High impact commonly refers to an event, change, risk, or decision that has the potential to significantly affect critical objectives in industrial or manufacturing operations. These objectives typically include safety, product quality, regulatory compliance, delivery performance, cost, and reputation.

What “high impact” usually includes

In regulated manufacturing and industrial environments, something is often classified as high impact when it could reasonably lead to one or more of the following if it goes wrong or is not controlled:

  • Safety incidents or hazards for operators, maintainers, or end users
  • Significant quality issues, such as widespread nonconformances or field failures
  • Regulatory or customer compliance problems, such as reportable events, findings, or sanctions
  • Major production disruption, extended downtime, or missed contractual delivery dates
  • Material financial loss, such as high scrap or rework costs, charge-backs, or penalties
  • Notable damage to customer confidence or organizational reputation

High impact does not necessarily mean high probability. A low-likelihood risk can still be classified as high impact if the consequences would be severe.

Operational use in manufacturing systems

Across OT, MES, QMS, and ERP workflows, “high impact” is often used as a category or flag that drives prioritization, approvals, or controls. Examples include:

  • Risk assessments: A failure mode with severe consequences may be rated as high impact in FMEA or similar methods, triggering mitigation actions or design changes.
  • Change control: Process or design changes that can affect form, fit, function, safety, or compliance are often labeled high impact and may require formal review, validation, and cross-functional sign-off.
  • Nonconformance and CAPA workflows: An NCR or CAPA may be tagged as high impact if it involves safety-critical characteristics, customer escapes, repeated defects, or large financial exposure, which can lead to escalation, more detailed root cause analysis, or broader corrective actions.
  • IT/OT events: System outages, cybersecurity incidents, or data integrity issues that disrupt production or records for regulated products are usually classified as high impact and handled under specific incident or business continuity procedures.

Common confusion

High impact vs. high risk: In some frameworks, risk is explicitly defined as a combination of impact (severity) and likelihood (probability). In these cases:

  • High impact refers only to the severity of consequences if the event occurs.
  • High risk usually means the combined assessment of both high impact and non-trivial likelihood.

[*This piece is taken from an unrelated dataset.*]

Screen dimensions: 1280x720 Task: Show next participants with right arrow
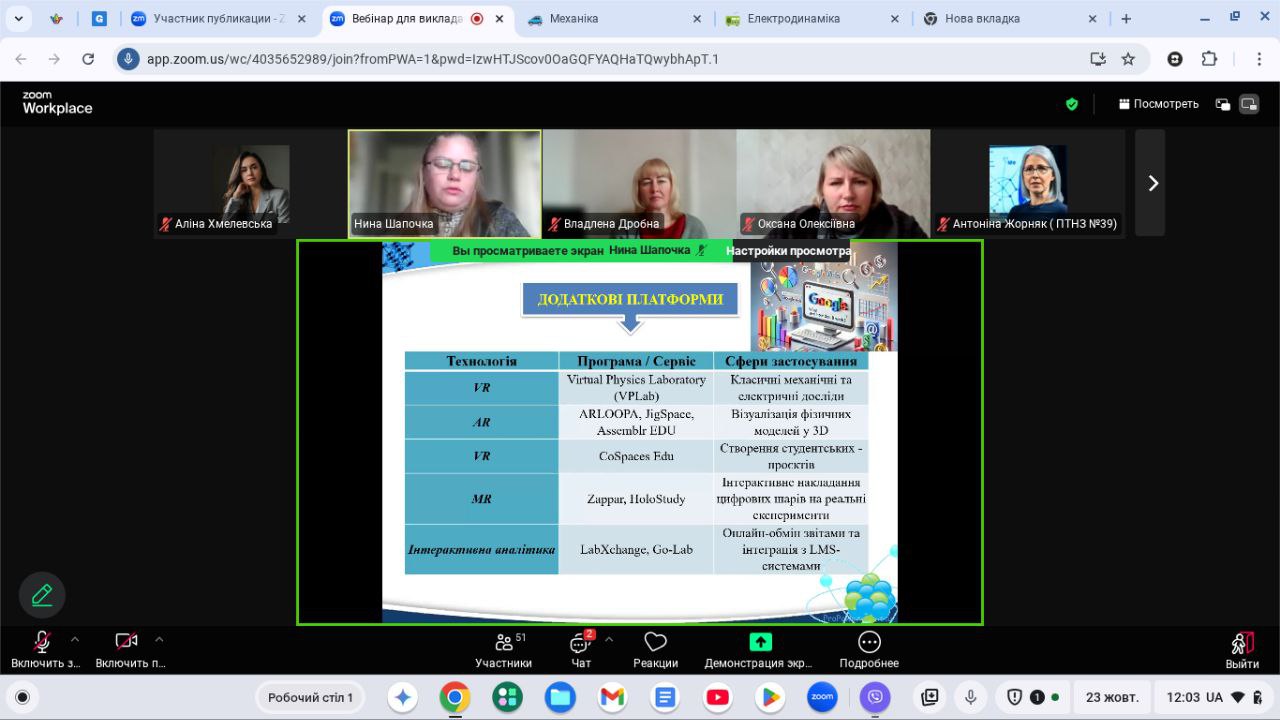(x=1152, y=183)
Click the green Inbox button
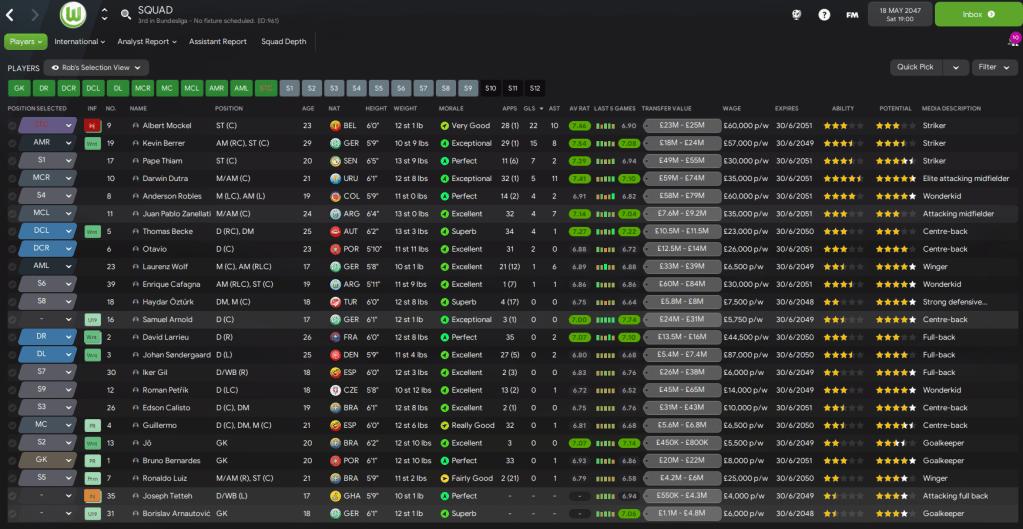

In everyday plant discussions, the two terms are sometimes used interchangeably, but in formal risk or quality documentation it is useful to keep the distinction clear.

High impact vs. critical: “Critical” may be a defined classification in product structures, process characteristics, spare parts, or equipment. “High impact” is broader and can apply to any event or decision that significantly affects key objectives, even if it is not tied to a formally defined critical characteristic or component.

Relationship to quality and compliance

In quality management and compliance contexts, the high impact designation is frequently used to:

  • Identify issues that require rapid escalation to management or cross-functional review.
  • Determine when enhanced documentation, verification, or validation is needed.
  • Focus audits, internal reviews, and monitoring on areas where failure would be most consequential.

The exact thresholds and criteria for calling something high impact are typically defined in local procedures, risk matrices, or quality plans.